Records supplied.
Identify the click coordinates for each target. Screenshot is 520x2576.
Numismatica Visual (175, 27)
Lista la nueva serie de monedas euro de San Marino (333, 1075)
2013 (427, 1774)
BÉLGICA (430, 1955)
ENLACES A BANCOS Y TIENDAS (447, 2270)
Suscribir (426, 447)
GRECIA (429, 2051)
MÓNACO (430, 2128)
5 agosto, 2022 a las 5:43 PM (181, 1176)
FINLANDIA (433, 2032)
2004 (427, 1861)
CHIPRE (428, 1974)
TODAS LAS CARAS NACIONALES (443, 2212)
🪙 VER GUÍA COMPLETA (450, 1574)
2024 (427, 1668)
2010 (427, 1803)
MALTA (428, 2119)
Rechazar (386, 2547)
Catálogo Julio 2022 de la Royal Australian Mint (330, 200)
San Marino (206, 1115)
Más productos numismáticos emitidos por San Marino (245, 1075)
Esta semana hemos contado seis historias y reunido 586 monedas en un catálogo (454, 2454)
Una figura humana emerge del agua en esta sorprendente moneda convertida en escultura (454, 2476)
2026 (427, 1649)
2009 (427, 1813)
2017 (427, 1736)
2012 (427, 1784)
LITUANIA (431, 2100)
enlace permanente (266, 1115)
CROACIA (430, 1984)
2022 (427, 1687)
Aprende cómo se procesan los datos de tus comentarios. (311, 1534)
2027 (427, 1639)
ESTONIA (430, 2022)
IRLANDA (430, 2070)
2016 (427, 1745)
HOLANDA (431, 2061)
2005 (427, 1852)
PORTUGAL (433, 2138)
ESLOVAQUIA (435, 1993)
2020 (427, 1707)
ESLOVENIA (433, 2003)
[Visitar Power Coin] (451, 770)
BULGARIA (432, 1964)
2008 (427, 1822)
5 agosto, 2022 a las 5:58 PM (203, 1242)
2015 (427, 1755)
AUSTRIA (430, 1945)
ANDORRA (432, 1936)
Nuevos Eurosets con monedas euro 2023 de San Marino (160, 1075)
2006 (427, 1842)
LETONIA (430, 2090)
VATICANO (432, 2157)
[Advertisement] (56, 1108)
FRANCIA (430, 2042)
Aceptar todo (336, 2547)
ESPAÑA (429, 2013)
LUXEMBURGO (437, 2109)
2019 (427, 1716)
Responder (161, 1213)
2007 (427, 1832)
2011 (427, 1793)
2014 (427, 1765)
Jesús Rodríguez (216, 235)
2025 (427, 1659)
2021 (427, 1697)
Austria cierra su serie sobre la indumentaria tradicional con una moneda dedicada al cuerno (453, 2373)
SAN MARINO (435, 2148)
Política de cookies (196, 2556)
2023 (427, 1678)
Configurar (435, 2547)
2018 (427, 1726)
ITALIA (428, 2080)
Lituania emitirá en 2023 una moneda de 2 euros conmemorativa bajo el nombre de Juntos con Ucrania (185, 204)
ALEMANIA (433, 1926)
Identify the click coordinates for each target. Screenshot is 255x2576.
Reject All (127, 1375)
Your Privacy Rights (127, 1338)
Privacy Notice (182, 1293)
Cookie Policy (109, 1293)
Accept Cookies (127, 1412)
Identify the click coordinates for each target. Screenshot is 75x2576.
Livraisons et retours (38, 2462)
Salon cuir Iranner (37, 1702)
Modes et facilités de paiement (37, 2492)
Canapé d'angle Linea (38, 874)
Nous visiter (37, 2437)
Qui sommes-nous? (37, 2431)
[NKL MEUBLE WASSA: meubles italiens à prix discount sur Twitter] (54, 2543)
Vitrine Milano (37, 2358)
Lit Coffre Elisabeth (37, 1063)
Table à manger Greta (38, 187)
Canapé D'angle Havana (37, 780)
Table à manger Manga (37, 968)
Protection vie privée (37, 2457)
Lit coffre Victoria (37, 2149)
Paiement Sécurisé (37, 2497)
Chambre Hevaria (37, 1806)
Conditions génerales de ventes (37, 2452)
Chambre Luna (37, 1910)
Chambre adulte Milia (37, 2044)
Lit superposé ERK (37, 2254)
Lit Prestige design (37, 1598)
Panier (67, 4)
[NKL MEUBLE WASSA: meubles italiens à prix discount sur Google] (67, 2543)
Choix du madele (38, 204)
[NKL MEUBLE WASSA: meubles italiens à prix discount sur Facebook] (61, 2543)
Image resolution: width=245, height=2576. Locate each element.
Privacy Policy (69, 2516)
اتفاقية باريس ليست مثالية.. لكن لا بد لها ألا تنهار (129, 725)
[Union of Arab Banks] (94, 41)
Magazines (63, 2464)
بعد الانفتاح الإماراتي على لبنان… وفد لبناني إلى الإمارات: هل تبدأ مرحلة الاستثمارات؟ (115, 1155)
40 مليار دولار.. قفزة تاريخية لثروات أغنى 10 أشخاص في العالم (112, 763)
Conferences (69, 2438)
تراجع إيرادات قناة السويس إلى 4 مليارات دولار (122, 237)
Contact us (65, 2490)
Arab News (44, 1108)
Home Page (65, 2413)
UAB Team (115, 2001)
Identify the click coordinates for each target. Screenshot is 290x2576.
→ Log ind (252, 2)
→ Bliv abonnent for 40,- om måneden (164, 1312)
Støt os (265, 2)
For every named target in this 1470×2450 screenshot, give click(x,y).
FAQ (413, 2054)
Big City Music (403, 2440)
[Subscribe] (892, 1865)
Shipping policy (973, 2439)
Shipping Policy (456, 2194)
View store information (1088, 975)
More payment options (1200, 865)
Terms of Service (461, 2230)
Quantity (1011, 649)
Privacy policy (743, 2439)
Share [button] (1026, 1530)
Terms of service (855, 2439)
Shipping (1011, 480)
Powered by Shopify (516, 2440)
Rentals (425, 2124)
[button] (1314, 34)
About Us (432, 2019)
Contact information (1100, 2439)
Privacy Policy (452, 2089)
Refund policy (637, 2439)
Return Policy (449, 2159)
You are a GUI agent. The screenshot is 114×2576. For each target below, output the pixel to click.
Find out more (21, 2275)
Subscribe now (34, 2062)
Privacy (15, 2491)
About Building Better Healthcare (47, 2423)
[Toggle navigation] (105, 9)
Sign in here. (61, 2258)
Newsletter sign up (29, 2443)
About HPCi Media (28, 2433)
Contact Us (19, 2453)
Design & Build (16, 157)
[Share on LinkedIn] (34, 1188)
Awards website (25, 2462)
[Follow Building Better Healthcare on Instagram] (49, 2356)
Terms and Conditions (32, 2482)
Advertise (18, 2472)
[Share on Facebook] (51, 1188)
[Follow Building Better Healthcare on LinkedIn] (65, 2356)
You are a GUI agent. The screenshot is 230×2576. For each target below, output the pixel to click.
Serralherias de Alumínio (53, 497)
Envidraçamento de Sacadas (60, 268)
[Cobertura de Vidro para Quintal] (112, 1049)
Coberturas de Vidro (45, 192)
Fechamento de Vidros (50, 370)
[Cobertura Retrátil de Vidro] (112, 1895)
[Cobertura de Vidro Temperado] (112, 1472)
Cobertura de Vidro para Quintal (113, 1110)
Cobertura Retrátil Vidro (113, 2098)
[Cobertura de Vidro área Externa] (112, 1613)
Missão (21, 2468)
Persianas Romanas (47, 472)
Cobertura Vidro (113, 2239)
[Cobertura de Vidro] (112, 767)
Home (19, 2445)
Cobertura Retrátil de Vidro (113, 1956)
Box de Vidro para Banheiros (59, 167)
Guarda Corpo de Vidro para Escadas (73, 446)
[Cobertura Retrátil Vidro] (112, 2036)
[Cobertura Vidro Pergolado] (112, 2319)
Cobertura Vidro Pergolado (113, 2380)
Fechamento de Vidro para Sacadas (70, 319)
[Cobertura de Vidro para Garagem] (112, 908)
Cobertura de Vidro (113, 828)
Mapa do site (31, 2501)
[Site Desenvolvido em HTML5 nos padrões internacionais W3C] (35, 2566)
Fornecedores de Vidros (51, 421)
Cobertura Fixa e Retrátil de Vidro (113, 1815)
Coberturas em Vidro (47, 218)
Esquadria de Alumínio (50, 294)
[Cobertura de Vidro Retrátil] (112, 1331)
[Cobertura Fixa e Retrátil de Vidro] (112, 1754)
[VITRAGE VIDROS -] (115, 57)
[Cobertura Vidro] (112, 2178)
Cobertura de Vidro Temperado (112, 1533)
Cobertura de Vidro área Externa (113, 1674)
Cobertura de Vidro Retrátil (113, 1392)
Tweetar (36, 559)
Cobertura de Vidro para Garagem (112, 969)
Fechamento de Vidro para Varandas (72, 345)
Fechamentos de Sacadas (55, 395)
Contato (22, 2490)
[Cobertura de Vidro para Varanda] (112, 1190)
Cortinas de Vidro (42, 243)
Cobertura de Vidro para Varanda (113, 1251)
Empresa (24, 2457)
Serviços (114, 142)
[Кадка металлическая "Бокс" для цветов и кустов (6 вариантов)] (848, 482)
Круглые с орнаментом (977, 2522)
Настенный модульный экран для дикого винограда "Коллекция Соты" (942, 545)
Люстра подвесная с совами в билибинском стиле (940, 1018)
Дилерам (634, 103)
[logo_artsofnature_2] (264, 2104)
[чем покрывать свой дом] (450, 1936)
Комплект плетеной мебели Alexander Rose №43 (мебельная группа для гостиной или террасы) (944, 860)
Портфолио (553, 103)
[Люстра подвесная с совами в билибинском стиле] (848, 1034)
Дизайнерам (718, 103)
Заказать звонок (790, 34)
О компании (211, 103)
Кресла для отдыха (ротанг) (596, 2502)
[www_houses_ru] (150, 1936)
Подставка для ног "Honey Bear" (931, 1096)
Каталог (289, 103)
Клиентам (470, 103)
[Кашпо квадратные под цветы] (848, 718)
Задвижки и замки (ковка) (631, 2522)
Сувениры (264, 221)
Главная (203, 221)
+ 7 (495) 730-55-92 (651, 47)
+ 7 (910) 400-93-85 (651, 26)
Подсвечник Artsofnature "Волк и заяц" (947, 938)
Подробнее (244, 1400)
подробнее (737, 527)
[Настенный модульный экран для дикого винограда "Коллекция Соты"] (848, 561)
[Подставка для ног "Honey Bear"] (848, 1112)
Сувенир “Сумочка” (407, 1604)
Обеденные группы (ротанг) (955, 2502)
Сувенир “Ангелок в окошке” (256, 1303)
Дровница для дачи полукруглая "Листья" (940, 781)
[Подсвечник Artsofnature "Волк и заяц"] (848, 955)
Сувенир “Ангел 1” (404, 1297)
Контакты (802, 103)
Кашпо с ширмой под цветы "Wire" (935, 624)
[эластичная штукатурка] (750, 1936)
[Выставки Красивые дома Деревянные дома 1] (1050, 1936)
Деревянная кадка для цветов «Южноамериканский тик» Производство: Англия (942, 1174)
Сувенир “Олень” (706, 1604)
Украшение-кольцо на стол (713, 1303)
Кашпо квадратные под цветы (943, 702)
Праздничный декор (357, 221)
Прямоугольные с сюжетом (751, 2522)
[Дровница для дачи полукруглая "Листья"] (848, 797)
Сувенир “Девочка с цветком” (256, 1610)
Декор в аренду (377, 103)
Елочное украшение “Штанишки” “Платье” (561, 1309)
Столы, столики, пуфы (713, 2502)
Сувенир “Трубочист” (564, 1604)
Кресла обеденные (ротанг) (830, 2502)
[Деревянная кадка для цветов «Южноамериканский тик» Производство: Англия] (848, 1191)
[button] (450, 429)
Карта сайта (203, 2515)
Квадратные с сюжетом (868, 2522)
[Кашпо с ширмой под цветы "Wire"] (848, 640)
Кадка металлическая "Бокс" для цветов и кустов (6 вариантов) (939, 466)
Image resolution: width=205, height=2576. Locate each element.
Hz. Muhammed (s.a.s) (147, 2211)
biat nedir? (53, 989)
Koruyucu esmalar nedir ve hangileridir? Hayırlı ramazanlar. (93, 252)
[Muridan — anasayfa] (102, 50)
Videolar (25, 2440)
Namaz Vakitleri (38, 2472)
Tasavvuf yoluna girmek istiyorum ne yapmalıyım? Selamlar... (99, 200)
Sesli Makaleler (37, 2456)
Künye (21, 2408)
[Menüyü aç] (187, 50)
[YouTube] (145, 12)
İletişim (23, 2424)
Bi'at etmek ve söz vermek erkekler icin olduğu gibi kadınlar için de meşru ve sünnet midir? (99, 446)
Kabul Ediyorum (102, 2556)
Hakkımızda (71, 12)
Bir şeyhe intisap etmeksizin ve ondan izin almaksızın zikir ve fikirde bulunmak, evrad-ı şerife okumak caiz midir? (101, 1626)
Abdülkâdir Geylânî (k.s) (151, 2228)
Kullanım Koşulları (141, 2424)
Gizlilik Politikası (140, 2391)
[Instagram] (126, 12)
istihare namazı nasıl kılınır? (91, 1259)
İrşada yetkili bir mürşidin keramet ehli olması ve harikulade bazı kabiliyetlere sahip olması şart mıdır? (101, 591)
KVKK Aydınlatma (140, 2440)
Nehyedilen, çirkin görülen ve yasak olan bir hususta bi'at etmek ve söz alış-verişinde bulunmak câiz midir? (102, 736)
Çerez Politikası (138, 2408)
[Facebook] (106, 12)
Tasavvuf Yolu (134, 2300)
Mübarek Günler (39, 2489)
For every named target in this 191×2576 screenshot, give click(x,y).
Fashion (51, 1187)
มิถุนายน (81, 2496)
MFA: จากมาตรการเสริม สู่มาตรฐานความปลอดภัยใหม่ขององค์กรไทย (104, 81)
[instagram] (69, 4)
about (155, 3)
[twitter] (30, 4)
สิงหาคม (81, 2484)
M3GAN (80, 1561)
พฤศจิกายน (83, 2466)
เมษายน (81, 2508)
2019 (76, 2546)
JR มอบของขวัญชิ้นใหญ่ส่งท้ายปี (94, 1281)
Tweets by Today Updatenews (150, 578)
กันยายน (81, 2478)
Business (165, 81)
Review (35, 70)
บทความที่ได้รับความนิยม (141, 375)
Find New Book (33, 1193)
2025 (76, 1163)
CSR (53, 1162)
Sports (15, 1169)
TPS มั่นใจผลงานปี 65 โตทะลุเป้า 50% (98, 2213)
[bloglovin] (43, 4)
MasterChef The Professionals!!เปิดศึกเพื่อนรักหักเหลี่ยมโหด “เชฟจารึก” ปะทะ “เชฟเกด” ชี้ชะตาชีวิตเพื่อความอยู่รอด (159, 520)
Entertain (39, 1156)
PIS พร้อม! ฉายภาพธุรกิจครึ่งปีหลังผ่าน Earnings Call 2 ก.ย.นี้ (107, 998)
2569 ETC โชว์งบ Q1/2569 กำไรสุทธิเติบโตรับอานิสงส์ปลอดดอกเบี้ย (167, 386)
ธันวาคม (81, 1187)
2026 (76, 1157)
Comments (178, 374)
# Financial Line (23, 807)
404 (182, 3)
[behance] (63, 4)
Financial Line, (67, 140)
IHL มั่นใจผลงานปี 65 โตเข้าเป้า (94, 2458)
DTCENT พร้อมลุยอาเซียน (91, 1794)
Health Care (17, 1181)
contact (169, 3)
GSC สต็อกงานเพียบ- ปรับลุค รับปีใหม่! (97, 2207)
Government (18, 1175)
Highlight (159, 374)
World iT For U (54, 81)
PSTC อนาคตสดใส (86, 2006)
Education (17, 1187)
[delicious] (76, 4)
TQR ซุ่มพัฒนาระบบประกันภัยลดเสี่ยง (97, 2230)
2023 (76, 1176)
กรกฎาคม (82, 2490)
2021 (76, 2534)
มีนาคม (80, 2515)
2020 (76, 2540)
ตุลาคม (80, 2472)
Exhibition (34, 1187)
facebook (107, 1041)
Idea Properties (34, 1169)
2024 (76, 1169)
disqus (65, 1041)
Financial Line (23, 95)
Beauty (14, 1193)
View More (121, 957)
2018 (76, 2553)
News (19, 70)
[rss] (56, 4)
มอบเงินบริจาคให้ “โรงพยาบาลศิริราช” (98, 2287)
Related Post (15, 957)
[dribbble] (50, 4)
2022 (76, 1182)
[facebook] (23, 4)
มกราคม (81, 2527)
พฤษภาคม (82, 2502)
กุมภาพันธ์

Problem to work on.
Beginning with the opening line above, retype the records exactly through the line with "Más productos numismáticos", both ends included.

Result of the exercise.
Identify the click coordinates for each target. Screenshot is 520x2576.
Numismatica Visual (175, 27)
Lista la nueva serie de monedas euro de San Marino (333, 1075)
2013 (427, 1774)
BÉLGICA (430, 1955)
ENLACES A BANCOS Y TIENDAS (447, 2270)
Suscribir (426, 447)
GRECIA (429, 2051)
MÓNACO (430, 2128)
5 agosto, 2022 a las 5:43 PM (181, 1176)
FINLANDIA (433, 2032)
2004 (427, 1861)
CHIPRE (428, 1974)
TODAS LAS CARAS NACIONALES (443, 2212)
🪙 VER GUÍA COMPLETA (450, 1574)
2024 (427, 1668)
2010 (427, 1803)
MALTA (428, 2119)
Rechazar (386, 2547)
Catálogo Julio 2022 de la Royal Australian Mint (330, 200)
San Marino (206, 1115)
Más productos numismáticos emitidos por San Marino (245, 1075)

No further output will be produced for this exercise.